• Brief:
Rewrite the material below with "no-change dash" changed to "no-change indicator" and everything else unchanged, and leave out the pictures.

• Records to use:
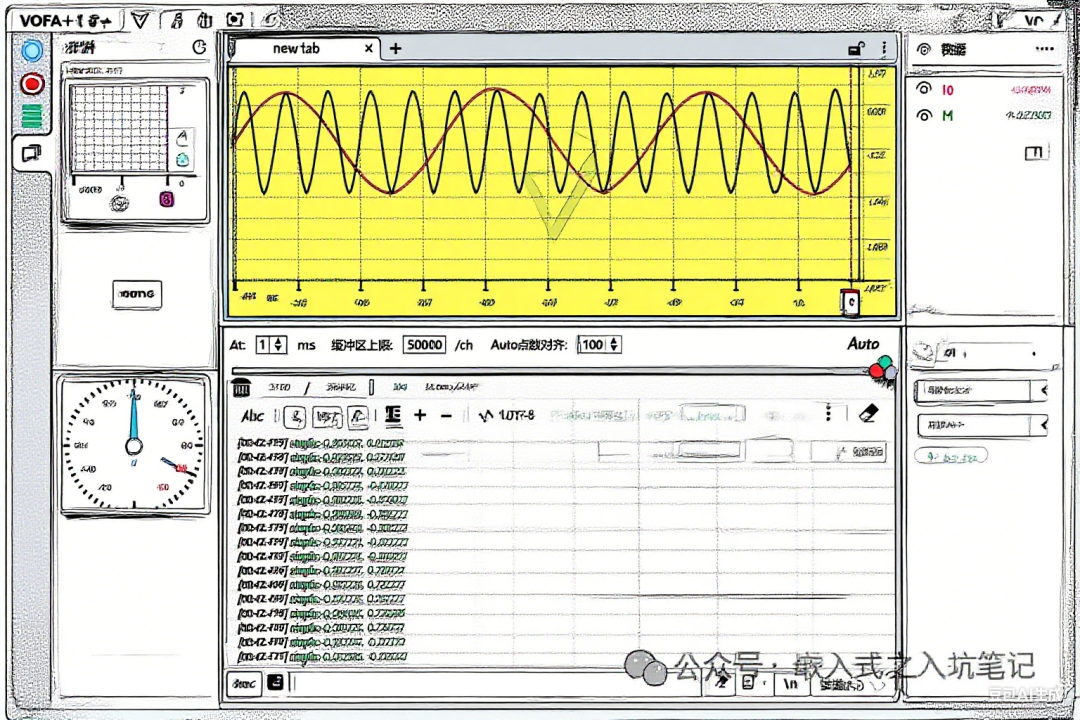Click the refresh icon in widget panel

[199, 47]
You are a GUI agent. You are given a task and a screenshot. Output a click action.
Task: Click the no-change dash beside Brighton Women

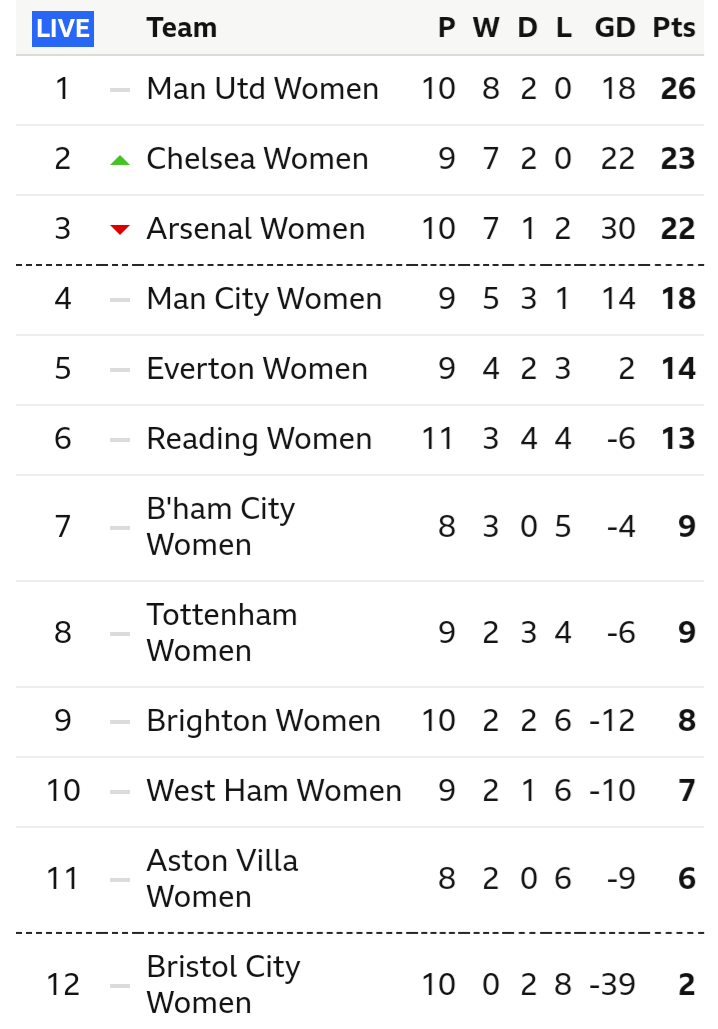pos(120,722)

• Exercise output:
Click the refresh icon in widget panel

[199, 47]
You are a GUI agent. You are given a task and a screenshot. Output a click action.
Task: Click the no-change indicator beside Brighton Women

pos(120,722)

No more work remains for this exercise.